SET‐CAN associated with the t(9;9) in acute undifferentiated leukemia encodes almost the entire sequence of SET and the C‐terminal two‐third portion of CAN, including the FG repeat region. To clarify a role(s) of SET‐CAN in leukemogenesis, we developed transgenic mice expressing SET‐CAN under the control of the Gata1 gene hematopoietic regulatory domain that is active in distinct sets of hematopoietic cells. SET‐CAN transgenic mice showed anemia, thrombocytopenia, and splenomegaly. A significant number of transgenic mice started dying after 6 months post‐birth, being in good agreement with the fact that red blood cells and platelets decreased. We found that a significant number of c‐kit + myeloid cells appeared in peripheral blood in transgenic mice.
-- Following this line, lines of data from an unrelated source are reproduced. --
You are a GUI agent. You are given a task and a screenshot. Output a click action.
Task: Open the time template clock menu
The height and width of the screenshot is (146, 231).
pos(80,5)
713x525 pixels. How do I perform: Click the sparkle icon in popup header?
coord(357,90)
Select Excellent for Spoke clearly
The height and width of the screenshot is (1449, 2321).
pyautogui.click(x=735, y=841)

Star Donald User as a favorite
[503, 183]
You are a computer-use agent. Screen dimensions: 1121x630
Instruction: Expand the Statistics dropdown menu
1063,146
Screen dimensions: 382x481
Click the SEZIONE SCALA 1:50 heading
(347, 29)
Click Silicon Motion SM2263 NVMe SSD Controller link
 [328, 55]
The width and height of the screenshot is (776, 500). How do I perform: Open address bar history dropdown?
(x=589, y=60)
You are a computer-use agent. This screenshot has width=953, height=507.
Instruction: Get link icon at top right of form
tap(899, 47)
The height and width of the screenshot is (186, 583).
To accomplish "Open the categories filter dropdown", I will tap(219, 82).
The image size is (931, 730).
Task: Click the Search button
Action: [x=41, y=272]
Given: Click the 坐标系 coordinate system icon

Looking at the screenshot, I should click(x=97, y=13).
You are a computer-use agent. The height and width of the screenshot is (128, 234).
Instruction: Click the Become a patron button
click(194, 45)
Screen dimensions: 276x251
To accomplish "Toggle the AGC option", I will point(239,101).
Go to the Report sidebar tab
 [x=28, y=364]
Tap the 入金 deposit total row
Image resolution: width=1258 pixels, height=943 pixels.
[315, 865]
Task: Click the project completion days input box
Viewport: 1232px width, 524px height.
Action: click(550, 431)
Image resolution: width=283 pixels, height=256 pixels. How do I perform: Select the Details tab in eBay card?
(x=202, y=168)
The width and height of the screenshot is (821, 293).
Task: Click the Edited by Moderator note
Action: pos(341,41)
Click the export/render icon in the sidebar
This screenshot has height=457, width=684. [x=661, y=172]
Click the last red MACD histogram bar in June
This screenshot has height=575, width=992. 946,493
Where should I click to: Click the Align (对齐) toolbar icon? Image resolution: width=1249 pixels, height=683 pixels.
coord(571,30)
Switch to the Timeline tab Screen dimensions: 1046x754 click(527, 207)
Characterization of the bone marrow cells of transgenic mice indicated impairment in hematopoietic differentiation of erythroid, megakaryocytic, and B cell lineages by SET‐CAN. Transgenic mice, in particular, exhibited a high population of the c‐kit + Sca‐1 + Lin − fraction in bone marrow cells compared with that of the control littermates. Our results demonstrate that SET‐CAN blocks the hematopoietic differentiation program—one of the characteristics of acute myeloid leukemia. J. Cell. Physiol. 214: 322–333, 2008. © 2007 Wiley‐Liss, Inc.